Concept of inclusions

Each opinion declared via corpus_base will contain references to:

  1. statutes;
  2. citations

We'll use these references by first generating an inclusion yaml file for each opinion to serve as future rows to corpus_x-related tables:

  1. opinion_statutes
  2. opinion_citations

Inclusion path/s

All decisions are sourced from a parent /decisions

Each child folder of the parent is one of 2 categories: (1) /decisions/sc and (2) /decisions/legacy

Each child folder of a category is a decision identifier, e.g. decisions/sc/1234; it contains a decision's content.

The inclusion file for each decision will be stored in this identifier folder.

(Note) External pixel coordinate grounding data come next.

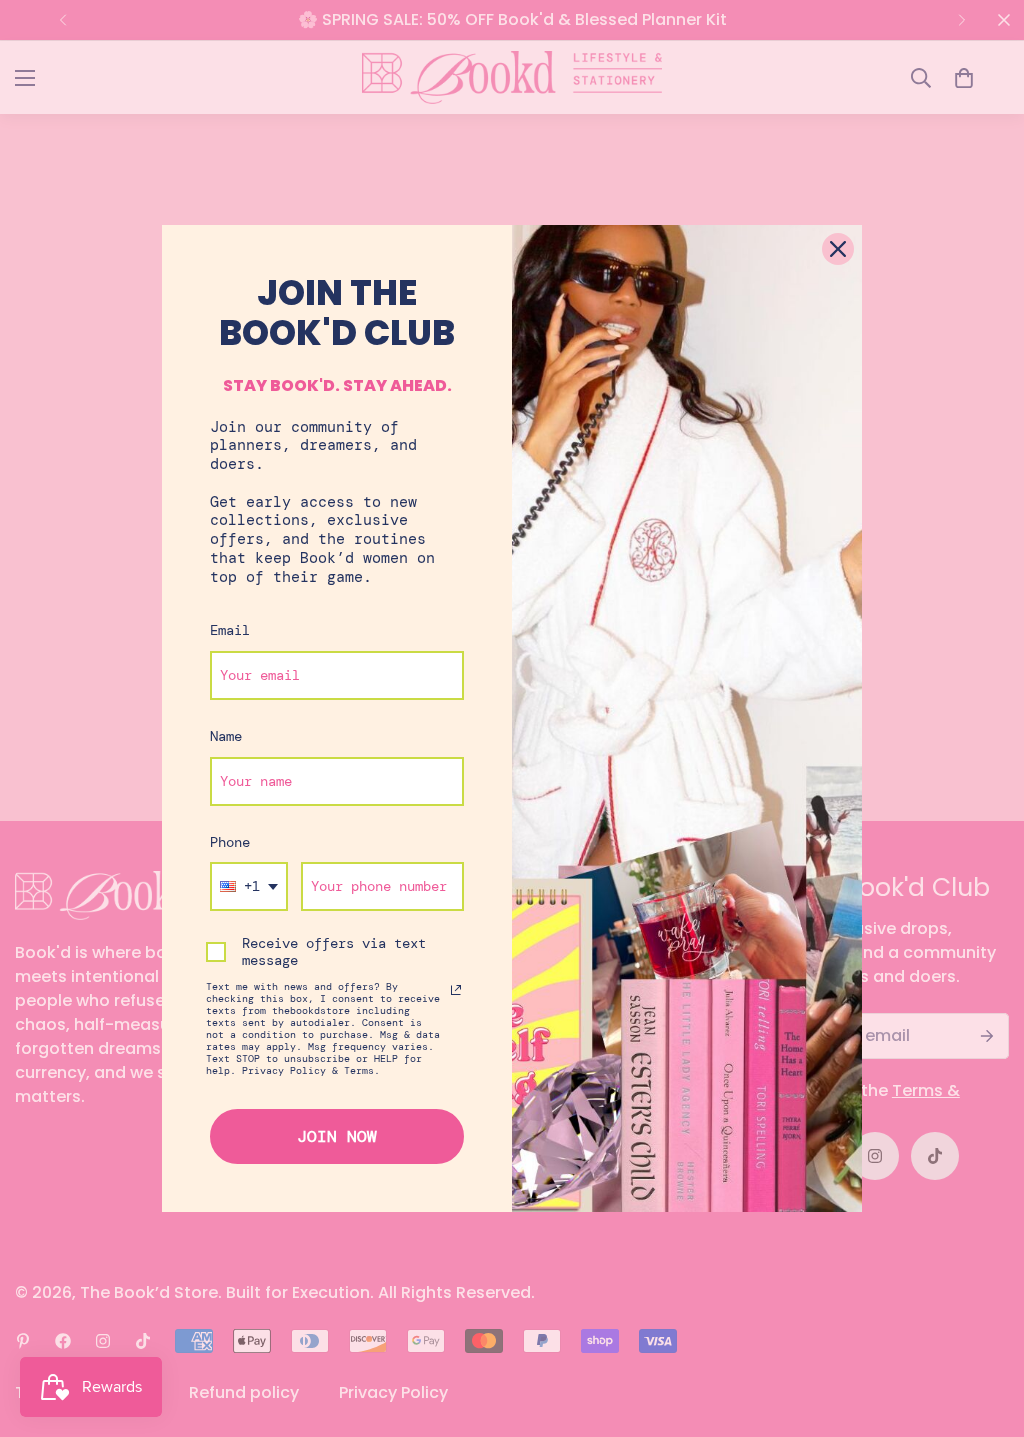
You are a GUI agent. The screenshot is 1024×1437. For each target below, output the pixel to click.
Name (226, 736)
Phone (230, 842)
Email (230, 630)
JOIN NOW (337, 1136)
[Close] (838, 249)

Creation of inclusion files

Populate local files

Python
>>> from sqlpyd import Connection
>>> c = Connection(DatabasePath='x.db', WAL=True) # assuming x.db is the file
>>> from corpus_x.inclusions import create_inclusion_files_from_db_opinions
>>> create_inclusion_files_from_db_opinions(c) # will use sc_tbl_opinions
# Set inclusions... ━━━━━━╺━━━━━━━━━━━━━━━━━━━━━━━━━━━━━━━━━  16% 1:10:21

It takes ~60-90 minutes to parse through 60k long form pieces of text.

Note: it used to take 6 hours; the optimization of the codebase via statute-patterns has significantly cut down on the time.

This process should be called whenever here is change in the opinions table.

Pull from local files to database

We can now proceed to insert rows from the inclusion.yaml file to the proper tables.

It takes about ~20 minutes to populate all the inclusion tables.

Python
>>> from corpus_x import Inclusion
>>> Inclusion.from_files_to_db(c)
>>> StatuteInOpinion.add_statutes(c)  # eta ~2 minutes to store 500 objects
>>> StatuteInOpinion.update_statute_ids(c)
>>> CitationInOpinion.update_decision_ids(c)